O resultado é desanimador: apenas 3 dos 12 projetos analisados podem ser considerados bem-sucedidos por critérios objetivos — ou seja, implementados em escala, com impacto mensurável e continuidade além de uma gestão municipal. Os outros 9 ficaram no papel, foram descontinuados após mudança de governo, ou existem apenas como projetos-piloto sem perspectiva de expansão.

O que os projetos bem-sucedidos têm em comum

Os três casos de sucesso identificados — o sistema de mobilidade urbana de Curitiba, o programa de iluminação inteligente de Belo Horizonte e a plataforma de dados abertos de Porto Alegre — compartilham características importantes.

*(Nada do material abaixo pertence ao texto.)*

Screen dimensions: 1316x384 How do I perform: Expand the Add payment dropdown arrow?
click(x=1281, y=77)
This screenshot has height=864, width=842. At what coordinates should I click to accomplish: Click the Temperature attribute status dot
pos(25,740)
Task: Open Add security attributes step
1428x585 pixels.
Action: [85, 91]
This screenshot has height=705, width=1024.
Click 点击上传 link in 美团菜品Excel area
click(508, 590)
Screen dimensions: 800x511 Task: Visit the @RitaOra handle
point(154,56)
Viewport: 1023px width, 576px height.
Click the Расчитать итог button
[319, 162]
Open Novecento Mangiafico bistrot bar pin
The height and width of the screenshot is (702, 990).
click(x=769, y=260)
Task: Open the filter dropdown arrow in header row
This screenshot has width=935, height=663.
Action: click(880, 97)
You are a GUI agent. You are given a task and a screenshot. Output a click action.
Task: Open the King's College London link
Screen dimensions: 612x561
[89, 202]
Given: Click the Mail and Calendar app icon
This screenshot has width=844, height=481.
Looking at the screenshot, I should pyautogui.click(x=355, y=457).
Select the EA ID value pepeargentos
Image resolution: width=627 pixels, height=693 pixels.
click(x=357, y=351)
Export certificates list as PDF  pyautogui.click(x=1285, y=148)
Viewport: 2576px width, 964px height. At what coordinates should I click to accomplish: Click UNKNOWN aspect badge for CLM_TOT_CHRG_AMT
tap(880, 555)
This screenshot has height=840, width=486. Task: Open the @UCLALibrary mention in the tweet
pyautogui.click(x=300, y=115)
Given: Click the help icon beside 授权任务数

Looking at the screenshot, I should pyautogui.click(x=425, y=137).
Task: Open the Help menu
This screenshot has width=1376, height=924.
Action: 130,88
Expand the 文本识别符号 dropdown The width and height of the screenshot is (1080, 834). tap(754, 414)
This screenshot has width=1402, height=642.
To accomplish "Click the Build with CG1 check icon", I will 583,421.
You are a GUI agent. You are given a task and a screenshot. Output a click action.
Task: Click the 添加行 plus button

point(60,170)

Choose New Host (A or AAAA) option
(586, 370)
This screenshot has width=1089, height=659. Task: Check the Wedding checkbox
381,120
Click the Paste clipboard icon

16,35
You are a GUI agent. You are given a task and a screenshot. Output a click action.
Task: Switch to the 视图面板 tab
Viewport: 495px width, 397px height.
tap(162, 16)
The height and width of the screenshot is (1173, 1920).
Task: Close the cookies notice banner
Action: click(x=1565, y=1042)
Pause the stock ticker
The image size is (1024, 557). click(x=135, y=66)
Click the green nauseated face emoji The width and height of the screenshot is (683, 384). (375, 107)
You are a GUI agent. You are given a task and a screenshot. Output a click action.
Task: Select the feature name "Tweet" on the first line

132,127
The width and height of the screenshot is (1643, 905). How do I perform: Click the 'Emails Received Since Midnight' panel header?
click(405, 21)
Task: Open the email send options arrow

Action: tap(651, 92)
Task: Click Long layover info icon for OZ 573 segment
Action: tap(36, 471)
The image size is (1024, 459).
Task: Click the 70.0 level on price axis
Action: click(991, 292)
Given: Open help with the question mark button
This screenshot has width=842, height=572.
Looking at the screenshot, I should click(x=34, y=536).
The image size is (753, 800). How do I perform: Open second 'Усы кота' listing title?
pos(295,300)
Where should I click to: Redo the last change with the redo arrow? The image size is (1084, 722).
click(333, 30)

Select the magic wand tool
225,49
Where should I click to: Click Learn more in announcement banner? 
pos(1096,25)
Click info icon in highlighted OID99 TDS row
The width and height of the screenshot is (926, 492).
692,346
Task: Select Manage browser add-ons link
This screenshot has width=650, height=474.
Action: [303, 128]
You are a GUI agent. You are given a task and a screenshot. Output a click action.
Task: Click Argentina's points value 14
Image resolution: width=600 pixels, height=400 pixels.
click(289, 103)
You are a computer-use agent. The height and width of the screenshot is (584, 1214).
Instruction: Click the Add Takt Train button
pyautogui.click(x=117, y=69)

Primeiro, todos foram construídos sobre infraestrutura pública existente, não dependendo de parcerias com empresas privadas para funcionar. Segundo, todos têm modelos de governança claros, com responsabilidade definida e mecanismos de prestação de contas. Terceiro, todos sobreviveram a pelo menos duas trocas de gestão municipal.

"O problema não é a tecnologia. A tecnologia para fazer uma cidade inteligente existe e está disponível. O problema é a governança — quem é responsável, quem paga, quem decide quando o prefeito muda. Sem resolver isso, qualquer projeto vai morrer na praia."
— Prof. Rodrigo Pinheiro, urbanista, FAU-USP

O papel das empresas de tecnologia

Muitos dos projetos fracassados foram iniciados em parceria com grandes empresas de tecnologia — nacionais e multinacionais — que ofereceram soluções proprietárias com contratos de longo prazo. Quando as gestões municipais mudaram, os novos prefeitos frequentemente encontraram sistemas que não podiam modificar, dados que não podiam acessar e contratos que não podiam cancelar sem multas pesadas.

"É o problema do lock-in tecnológico aplicado ao setor público", explica Ana Beatriz Costa, do Nexo Digital. "A cidade fica refém de um fornecedor, e a inteligência que deveria ser da cidade fica com a empresa."

O caminho à frente

Os especialistas consultados convergem em algumas recomendações: priorizar soluções baseadas em padrões abertos; construir capacidade técnica interna nas prefeituras; e tratar dados urbanos como bem público, não como ativo privado de empresas de tecnologia.

O Ministério das Cidades lançou em 2025 um programa nacional de cidades inteligentes com essas diretrizes. É cedo para avaliar os resultados — mas a mudança de abordagem é promissora.